● **Dataset excerpts**:
^^^^^^^^
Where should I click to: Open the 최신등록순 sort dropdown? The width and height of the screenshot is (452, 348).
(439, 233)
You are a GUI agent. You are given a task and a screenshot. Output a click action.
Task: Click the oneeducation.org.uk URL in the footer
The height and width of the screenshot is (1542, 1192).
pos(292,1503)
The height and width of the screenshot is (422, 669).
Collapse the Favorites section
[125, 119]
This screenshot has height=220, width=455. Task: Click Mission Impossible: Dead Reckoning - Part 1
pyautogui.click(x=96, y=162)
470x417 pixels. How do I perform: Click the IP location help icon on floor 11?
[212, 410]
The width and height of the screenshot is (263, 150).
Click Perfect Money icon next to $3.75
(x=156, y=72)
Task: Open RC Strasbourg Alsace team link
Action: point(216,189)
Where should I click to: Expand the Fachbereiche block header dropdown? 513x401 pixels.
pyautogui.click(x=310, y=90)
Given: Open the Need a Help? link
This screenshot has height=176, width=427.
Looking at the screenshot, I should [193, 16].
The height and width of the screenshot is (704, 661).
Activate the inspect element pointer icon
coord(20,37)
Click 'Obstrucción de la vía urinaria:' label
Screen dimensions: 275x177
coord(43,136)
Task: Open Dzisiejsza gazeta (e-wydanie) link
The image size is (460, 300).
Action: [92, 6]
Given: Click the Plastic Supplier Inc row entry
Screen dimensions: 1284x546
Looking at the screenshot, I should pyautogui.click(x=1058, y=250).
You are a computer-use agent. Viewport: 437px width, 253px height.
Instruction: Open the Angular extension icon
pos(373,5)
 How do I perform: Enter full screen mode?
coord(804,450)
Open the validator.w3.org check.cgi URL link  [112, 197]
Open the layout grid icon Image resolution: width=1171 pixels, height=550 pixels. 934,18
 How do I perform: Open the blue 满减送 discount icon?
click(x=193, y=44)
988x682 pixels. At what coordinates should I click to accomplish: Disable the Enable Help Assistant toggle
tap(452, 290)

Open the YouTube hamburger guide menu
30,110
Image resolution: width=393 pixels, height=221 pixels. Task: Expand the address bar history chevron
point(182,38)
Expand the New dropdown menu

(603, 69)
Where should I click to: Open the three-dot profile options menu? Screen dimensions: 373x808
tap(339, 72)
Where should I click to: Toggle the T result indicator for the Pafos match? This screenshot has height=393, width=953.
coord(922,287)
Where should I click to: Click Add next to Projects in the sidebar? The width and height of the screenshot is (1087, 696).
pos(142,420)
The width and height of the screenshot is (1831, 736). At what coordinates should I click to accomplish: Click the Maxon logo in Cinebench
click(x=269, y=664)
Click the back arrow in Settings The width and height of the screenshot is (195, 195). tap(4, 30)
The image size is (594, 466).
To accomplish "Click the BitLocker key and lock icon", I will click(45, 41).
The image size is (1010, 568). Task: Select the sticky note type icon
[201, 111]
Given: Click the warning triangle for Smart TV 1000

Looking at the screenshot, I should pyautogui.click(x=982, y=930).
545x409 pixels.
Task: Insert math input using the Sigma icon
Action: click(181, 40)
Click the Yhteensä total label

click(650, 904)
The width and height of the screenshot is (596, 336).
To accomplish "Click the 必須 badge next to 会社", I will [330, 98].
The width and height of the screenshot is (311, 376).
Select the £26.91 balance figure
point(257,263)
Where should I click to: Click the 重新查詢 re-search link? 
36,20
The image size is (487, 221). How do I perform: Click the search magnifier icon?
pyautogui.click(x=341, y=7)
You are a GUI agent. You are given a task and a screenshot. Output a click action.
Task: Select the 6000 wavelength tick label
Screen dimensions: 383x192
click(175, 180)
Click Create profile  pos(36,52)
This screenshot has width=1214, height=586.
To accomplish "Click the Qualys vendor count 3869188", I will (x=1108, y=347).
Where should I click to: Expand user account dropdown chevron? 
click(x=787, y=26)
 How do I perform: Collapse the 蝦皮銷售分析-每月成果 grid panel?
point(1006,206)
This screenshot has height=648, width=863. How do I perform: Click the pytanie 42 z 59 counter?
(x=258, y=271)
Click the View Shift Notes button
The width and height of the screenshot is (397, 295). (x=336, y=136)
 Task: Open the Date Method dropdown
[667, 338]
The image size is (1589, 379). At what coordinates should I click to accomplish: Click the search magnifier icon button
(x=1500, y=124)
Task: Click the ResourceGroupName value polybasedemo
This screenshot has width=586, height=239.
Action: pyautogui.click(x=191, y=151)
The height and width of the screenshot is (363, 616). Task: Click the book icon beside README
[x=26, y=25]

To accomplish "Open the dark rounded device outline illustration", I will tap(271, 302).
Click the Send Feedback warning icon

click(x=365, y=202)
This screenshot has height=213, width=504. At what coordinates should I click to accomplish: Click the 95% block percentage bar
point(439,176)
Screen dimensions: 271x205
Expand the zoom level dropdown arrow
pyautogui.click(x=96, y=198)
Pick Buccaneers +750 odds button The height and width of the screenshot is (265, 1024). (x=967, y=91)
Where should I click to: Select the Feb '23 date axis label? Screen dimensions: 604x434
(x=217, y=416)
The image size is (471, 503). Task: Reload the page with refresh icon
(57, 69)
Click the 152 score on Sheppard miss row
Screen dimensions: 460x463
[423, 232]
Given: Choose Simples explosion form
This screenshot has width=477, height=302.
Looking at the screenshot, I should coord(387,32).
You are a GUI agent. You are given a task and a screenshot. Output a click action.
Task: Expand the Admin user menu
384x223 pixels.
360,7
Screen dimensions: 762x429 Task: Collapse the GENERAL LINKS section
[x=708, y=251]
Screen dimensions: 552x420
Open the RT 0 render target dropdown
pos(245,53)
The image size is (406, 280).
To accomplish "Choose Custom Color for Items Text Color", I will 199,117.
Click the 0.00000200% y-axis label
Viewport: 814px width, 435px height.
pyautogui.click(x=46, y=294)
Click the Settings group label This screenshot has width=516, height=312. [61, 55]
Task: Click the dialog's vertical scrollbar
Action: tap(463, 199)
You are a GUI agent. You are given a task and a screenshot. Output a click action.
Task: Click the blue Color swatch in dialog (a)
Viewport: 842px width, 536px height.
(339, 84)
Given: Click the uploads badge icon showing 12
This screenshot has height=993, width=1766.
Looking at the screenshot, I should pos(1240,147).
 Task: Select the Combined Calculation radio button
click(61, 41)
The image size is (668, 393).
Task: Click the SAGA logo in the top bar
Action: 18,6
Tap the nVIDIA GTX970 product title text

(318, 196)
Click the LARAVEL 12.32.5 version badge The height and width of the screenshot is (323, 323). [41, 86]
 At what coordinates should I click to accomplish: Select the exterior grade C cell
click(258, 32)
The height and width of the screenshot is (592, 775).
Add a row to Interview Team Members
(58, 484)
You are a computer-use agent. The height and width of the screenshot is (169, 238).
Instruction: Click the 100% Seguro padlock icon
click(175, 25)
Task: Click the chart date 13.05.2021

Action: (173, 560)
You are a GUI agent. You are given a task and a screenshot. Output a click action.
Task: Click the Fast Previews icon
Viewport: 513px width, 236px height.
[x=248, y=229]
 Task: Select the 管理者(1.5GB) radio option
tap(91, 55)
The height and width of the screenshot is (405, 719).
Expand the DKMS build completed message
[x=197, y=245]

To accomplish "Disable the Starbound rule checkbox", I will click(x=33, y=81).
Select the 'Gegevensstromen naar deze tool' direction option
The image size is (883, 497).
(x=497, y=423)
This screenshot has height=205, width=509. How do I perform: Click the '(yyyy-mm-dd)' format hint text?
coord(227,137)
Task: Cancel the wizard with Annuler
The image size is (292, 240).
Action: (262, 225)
^^^^^^^^
● **Work to complete**:
Nothing in the data may change. Give it again in full.

● **Answer to this task**:
Where should I click to: Open the 최신등록순 sort dropdown? The width and height of the screenshot is (452, 348).
(439, 233)
You are a GUI agent. You are given a task and a screenshot. Output a click action.
Task: Click the oneeducation.org.uk URL in the footer
The height and width of the screenshot is (1542, 1192).
pos(292,1503)
The height and width of the screenshot is (422, 669).
Collapse the Favorites section
[125, 119]
This screenshot has height=220, width=455. Task: Click Mission Impossible: Dead Reckoning - Part 1
pyautogui.click(x=96, y=162)
470x417 pixels. How do I perform: Click the IP location help icon on floor 11?
[212, 410]
The width and height of the screenshot is (263, 150).
Click Perfect Money icon next to $3.75
(x=156, y=72)
Task: Open RC Strasbourg Alsace team link
Action: point(216,189)
Where should I click to: Expand the Fachbereiche block header dropdown? 513x401 pixels.
pyautogui.click(x=310, y=90)
Given: Open the Need a Help? link
This screenshot has height=176, width=427.
Looking at the screenshot, I should [193, 16].
The height and width of the screenshot is (704, 661).
Activate the inspect element pointer icon
coord(20,37)
Click 'Obstrucción de la vía urinaria:' label
Screen dimensions: 275x177
coord(43,136)
Task: Open Dzisiejsza gazeta (e-wydanie) link
The image size is (460, 300).
Action: [92, 6]
Given: Click the Plastic Supplier Inc row entry
Screen dimensions: 1284x546
Looking at the screenshot, I should pyautogui.click(x=1058, y=250).
You are a computer-use agent. Viewport: 437px width, 253px height.
Instruction: Open the Angular extension icon
pos(373,5)
 How do I perform: Enter full screen mode?
coord(804,450)
Open the validator.w3.org check.cgi URL link  [112, 197]
Open the layout grid icon Image resolution: width=1171 pixels, height=550 pixels. 934,18
 How do I perform: Open the blue 满减送 discount icon?
click(x=193, y=44)
988x682 pixels. At what coordinates should I click to accomplish: Disable the Enable Help Assistant toggle
tap(452, 290)

Open the YouTube hamburger guide menu
30,110
Image resolution: width=393 pixels, height=221 pixels. Task: Expand the address bar history chevron
point(182,38)
Expand the New dropdown menu

(603, 69)
Where should I click to: Open the three-dot profile options menu? Screen dimensions: 373x808
tap(339, 72)
Where should I click to: Toggle the T result indicator for the Pafos match? This screenshot has height=393, width=953.
coord(922,287)
Where should I click to: Click Add next to Projects in the sidebar? The width and height of the screenshot is (1087, 696).
pos(142,420)
The width and height of the screenshot is (1831, 736). At what coordinates should I click to accomplish: Click the Maxon logo in Cinebench
click(x=269, y=664)
Click the back arrow in Settings The width and height of the screenshot is (195, 195). tap(4, 30)
The image size is (594, 466).
To accomplish "Click the BitLocker key and lock icon", I will click(45, 41).
The image size is (1010, 568). Task: Select the sticky note type icon
[201, 111]
Given: Click the warning triangle for Smart TV 1000

Looking at the screenshot, I should pyautogui.click(x=982, y=930).
545x409 pixels.
Task: Insert math input using the Sigma icon
Action: click(181, 40)
Click the Yhteensä total label

click(650, 904)
The width and height of the screenshot is (596, 336).
To accomplish "Click the 必須 badge next to 会社", I will [330, 98].
The width and height of the screenshot is (311, 376).
Select the £26.91 balance figure
point(257,263)
Where should I click to: Click the 重新查詢 re-search link? 
36,20
The image size is (487, 221). How do I perform: Click the search magnifier icon?
pyautogui.click(x=341, y=7)
You are a GUI agent. You are given a task and a screenshot. Output a click action.
Task: Select the 6000 wavelength tick label
Screen dimensions: 383x192
click(175, 180)
Click Create profile  pos(36,52)
This screenshot has width=1214, height=586.
To accomplish "Click the Qualys vendor count 3869188", I will (x=1108, y=347).
Where should I click to: Expand user account dropdown chevron? 
click(x=787, y=26)
 How do I perform: Collapse the 蝦皮銷售分析-每月成果 grid panel?
point(1006,206)
This screenshot has height=648, width=863. How do I perform: Click the pytanie 42 z 59 counter?
(x=258, y=271)
Click the View Shift Notes button
The width and height of the screenshot is (397, 295). (x=336, y=136)
 Task: Open the Date Method dropdown
[667, 338]
The image size is (1589, 379). At what coordinates should I click to accomplish: Click the search magnifier icon button
(x=1500, y=124)
Task: Click the ResourceGroupName value polybasedemo
This screenshot has width=586, height=239.
Action: pyautogui.click(x=191, y=151)
The height and width of the screenshot is (363, 616). Task: Click the book icon beside README
[x=26, y=25]

To accomplish "Open the dark rounded device outline illustration", I will tap(271, 302).
Click the Send Feedback warning icon

click(x=365, y=202)
This screenshot has height=213, width=504. At what coordinates should I click to accomplish: Click the 95% block percentage bar
point(439,176)
Screen dimensions: 271x205
Expand the zoom level dropdown arrow
pyautogui.click(x=96, y=198)
Pick Buccaneers +750 odds button The height and width of the screenshot is (265, 1024). (x=967, y=91)
Where should I click to: Select the Feb '23 date axis label? Screen dimensions: 604x434
(x=217, y=416)
The image size is (471, 503). Task: Reload the page with refresh icon
(57, 69)
Click the 152 score on Sheppard miss row
Screen dimensions: 460x463
[423, 232]
Given: Choose Simples explosion form
This screenshot has width=477, height=302.
Looking at the screenshot, I should coord(387,32).
You are a GUI agent. You are given a task and a screenshot. Output a click action.
Task: Expand the Admin user menu
384x223 pixels.
360,7
Screen dimensions: 762x429 Task: Collapse the GENERAL LINKS section
[x=708, y=251]
Screen dimensions: 552x420
Open the RT 0 render target dropdown
pos(245,53)
The image size is (406, 280).
To accomplish "Choose Custom Color for Items Text Color", I will 199,117.
Click the 0.00000200% y-axis label
Viewport: 814px width, 435px height.
pyautogui.click(x=46, y=294)
Click the Settings group label This screenshot has width=516, height=312. [61, 55]
Task: Click the dialog's vertical scrollbar
Action: tap(463, 199)
You are a GUI agent. You are given a task and a screenshot. Output a click action.
Task: Click the blue Color swatch in dialog (a)
Viewport: 842px width, 536px height.
(339, 84)
Given: Click the uploads badge icon showing 12
This screenshot has height=993, width=1766.
Looking at the screenshot, I should pos(1240,147).
 Task: Select the Combined Calculation radio button
click(61, 41)
The image size is (668, 393).
Task: Click the SAGA logo in the top bar
Action: 18,6
Tap the nVIDIA GTX970 product title text

(318, 196)
Click the LARAVEL 12.32.5 version badge The height and width of the screenshot is (323, 323). [41, 86]
 At what coordinates should I click to accomplish: Select the exterior grade C cell
click(258, 32)
The height and width of the screenshot is (592, 775).
Add a row to Interview Team Members
(58, 484)
You are a computer-use agent. The height and width of the screenshot is (169, 238).
Instruction: Click the 100% Seguro padlock icon
click(175, 25)
Task: Click the chart date 13.05.2021

Action: (173, 560)
You are a GUI agent. You are given a task and a screenshot. Output a click action.
Task: Click the Fast Previews icon
Viewport: 513px width, 236px height.
[x=248, y=229]
 Task: Select the 管理者(1.5GB) radio option
tap(91, 55)
The height and width of the screenshot is (405, 719).
Expand the DKMS build completed message
[x=197, y=245]

To accomplish "Disable the Starbound rule checkbox", I will click(x=33, y=81).
Select the 'Gegevensstromen naar deze tool' direction option
The image size is (883, 497).
(x=497, y=423)
This screenshot has height=205, width=509. How do I perform: Click the '(yyyy-mm-dd)' format hint text?
coord(227,137)
Task: Cancel the wizard with Annuler
The image size is (292, 240).
Action: (262, 225)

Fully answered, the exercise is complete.